Da diese Chemie ausgesprochen komplex ist, werden Studierende nicht alles in der Vorlesung perfekt verstanden haben, sondern müssen in Diskussionen mit Kommilitonen und/oder durch Ausprobieren das zuvor Gehörte üben. Dazu bietet ihnen das Spiel hervorragende Möglichkeiten, indem die Regler zwischen sauer und basisch, niedriger und hoher Molmasse bzw. guter und schlechter Fettlöslichkeit (log P) hin- und hergeschoben oder indem wahlweise drei Aggregatzustände bzw. mehrere funktionelle Gruppen angeklickt werden können.

Didaktische Aspekte

Die Spielentwickler haben vollkommen Recht, wenn sie behaupten, dass das "Safer Chemical Design Game" mit seinen spielbasierten Mechaniken, seiner Ästhetik und seinem Spieldenken bei den Studierenden das fachliche Verständnis fördert und sie dazu anregt, sich intensiver mit der Thematik zu befassen [5]. Weiterhin verleiht das Spiel den Studierenden Problemlösekompetenz, vor allem, wenn sie im Team arbeiten, und motiviert sie zum Handeln. Da anwendungstechnische, ökonomische, sicherheitstechnische und ökologische Gesichtspunkte bei einem optimalen Produkt gleichermaßen erfüllt sein müssen, brauchen Chemiker durchaus Frustrationstoleranz und einen langen Atem. Das Spiel vermittelt den Auszubildenden deshalb, wie mühsam eine Produktentwicklung sein kann, wie herausfordernd sie ist und wieviel Freude sie bereitet, wenn schließlich ein gutes Produkt als Blockbuster entsteht.

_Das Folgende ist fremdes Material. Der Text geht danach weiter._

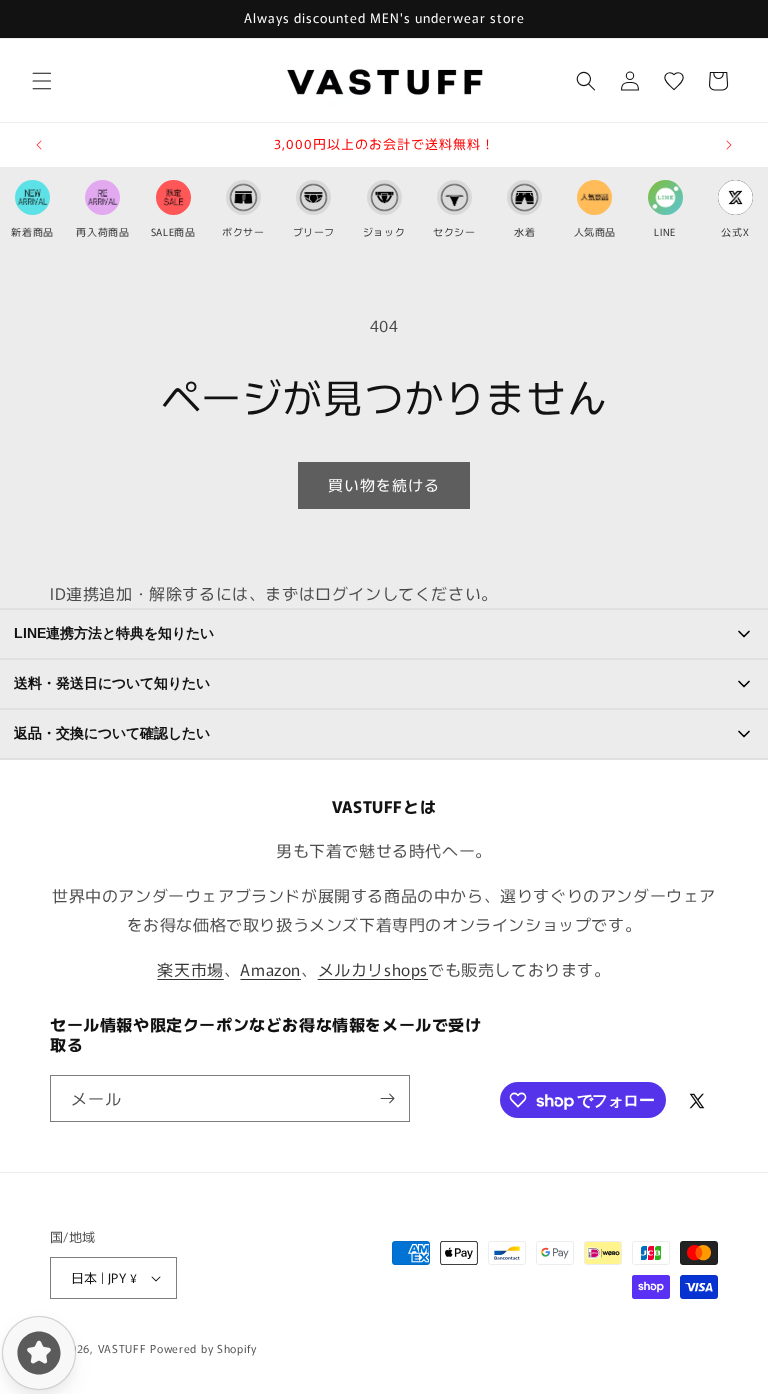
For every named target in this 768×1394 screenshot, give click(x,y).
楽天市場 (190, 969)
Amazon (270, 969)
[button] (42, 81)
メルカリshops (373, 969)
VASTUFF (122, 1348)
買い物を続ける (384, 484)
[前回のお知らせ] (39, 145)
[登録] (387, 1098)
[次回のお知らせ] (729, 145)
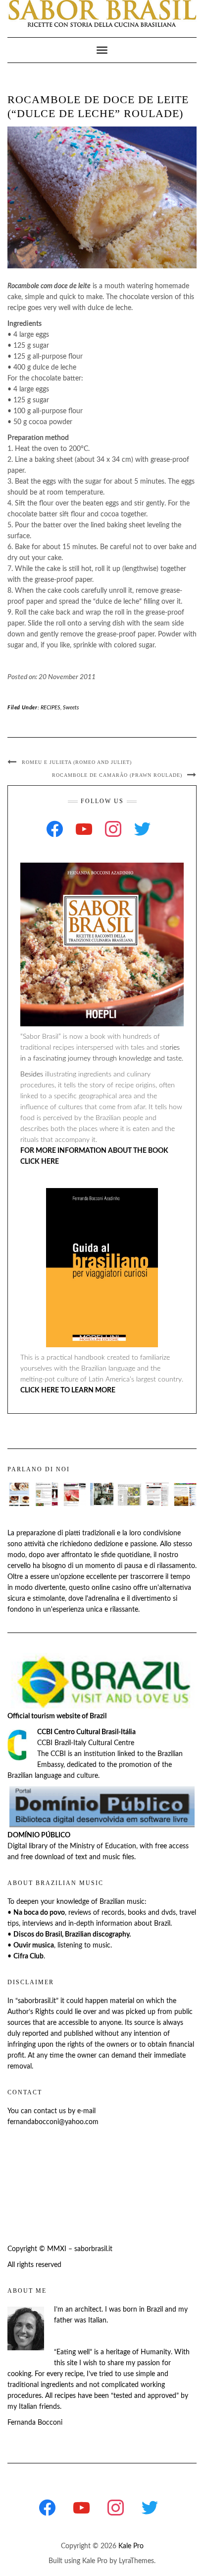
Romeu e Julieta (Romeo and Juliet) (77, 762)
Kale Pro (131, 2546)
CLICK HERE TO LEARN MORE (67, 1390)
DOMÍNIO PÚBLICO (38, 1835)
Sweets (71, 707)
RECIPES (50, 707)
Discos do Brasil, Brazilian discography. (72, 1934)
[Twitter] (142, 829)
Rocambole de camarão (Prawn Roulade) (117, 775)
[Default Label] (84, 829)
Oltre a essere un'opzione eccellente (61, 1576)
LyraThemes (136, 2561)
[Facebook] (54, 829)
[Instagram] (113, 829)
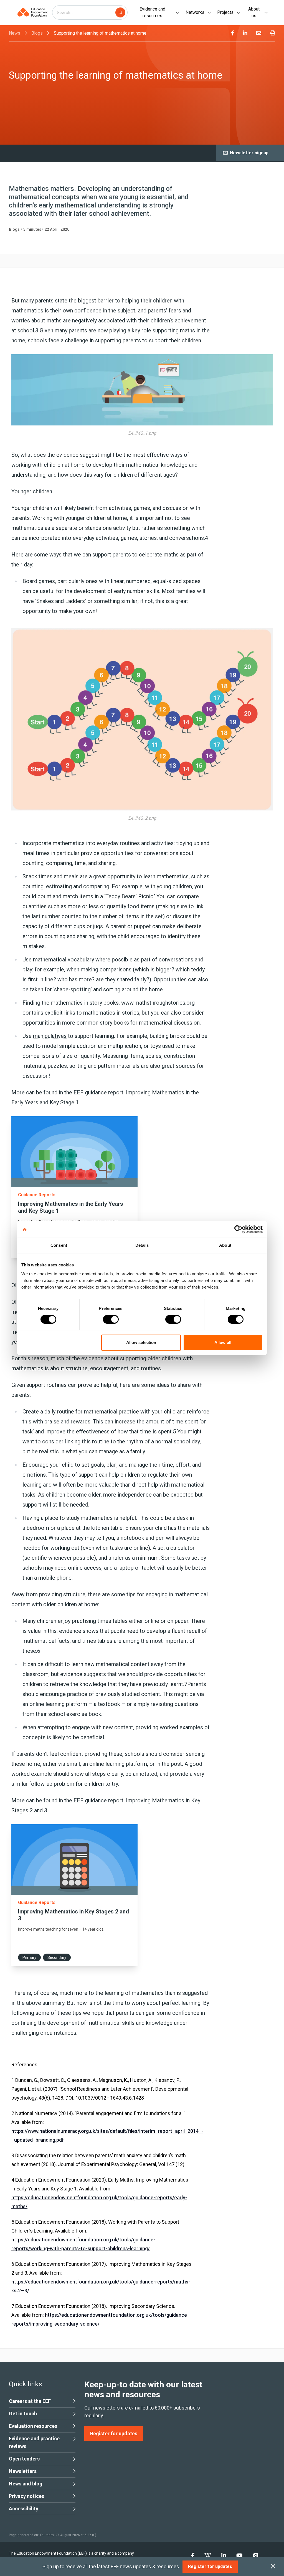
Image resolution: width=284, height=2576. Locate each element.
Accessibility (23, 2508)
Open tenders (24, 2459)
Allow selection (141, 1342)
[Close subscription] (273, 2566)
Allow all (222, 1342)
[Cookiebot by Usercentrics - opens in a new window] (238, 1229)
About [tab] (225, 1245)
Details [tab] (142, 1245)
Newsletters (23, 2471)
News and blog (25, 2484)
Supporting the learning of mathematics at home (100, 33)
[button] (74, 1187)
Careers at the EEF (30, 2401)
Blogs (37, 33)
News (14, 33)
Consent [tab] (58, 1245)
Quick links (25, 2384)
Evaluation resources (33, 2426)
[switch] (111, 1319)
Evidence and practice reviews (34, 2442)
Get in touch (23, 2413)
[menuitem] (232, 33)
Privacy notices (26, 2496)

Gute Produkte - und nur solche - ist die Chemische Industrie den Menschen und der Natur schuldig. Das ist das Ziel und Versprechen der Green Chemistry.

Literatur

  1. Beyond Benign: Green Chemistry University Curriculum.
  2. M. Ben Hamouda, S. A. Motamedian, V. Wiskamp: 25 Jahre "Green Chemistry" - Würdigung des wegweisenden Lehrbuches von Paul T. Anastas und John C. Warner. - Chemie in Labor und Biotechnik (CLB) 74 (2023), im Druck
  3. S. A. Motamedian, V. Wiskamp: Ausbeute, Atomökonomie, Umweltfaktor - Analytische Daten und deren ökologische Bewertung. - Analytik NEWS 22.06.2023
  4. P. T. Anastas, J. C. Warner: Green Chemistry - Theory and Practise. - Oxford University Press, New York 1998 (als Paperback 2000)
  5. Yale Poorvu Centre for Teaching and Learning: The Safer Chemical Design Game - Gamification of green chemistry and safer chemical design concepts for students | Poorvu Center for Teaching and Learning (yale.edu); direkter Link zum Spiel: https://gwiz.yale.edu
  6. H. Moradi, V. Wiskamp: Die BiMo-Ausstellung - Visualisierung von Biomolekülen mittels Virtueller Realität. - Chemie in Labor und Biotechnik (CLB) 74 (2023), Heft 5-6, S. 210-217
  7. H. Moradi, V. Wiskamp: Zeitreise mit ChatGPT-4 als Reiseleiter - Aus der Geschichte für eine nachhaltige Zukunft lernen. - Chemie in Labor und Biotechnik (CLB) 74 (2023), Heft 7-8, S. 310-328
Hasareh Moradi und Sara Anna Motamedian studieren Biotechnologie an der Hochschule Darmstadt. Frau Moradi interessiert sich besonders für den computerunterstützten, spielerischen Zugang zur Chemie, insbesondere mit Lehreinheiten in der Virtuellen Realität [6] und unter Zuhilfenahme von Künstlicher Intelligenz [7]. Frau Motamedian beschäftigt sich im Rahmen ihrer Bachelorarbeit mit der Übertrag-barkeit des Green Chemistry-Curriculums der Yale-Universität auf das Studium in Darmstadt [2, 3].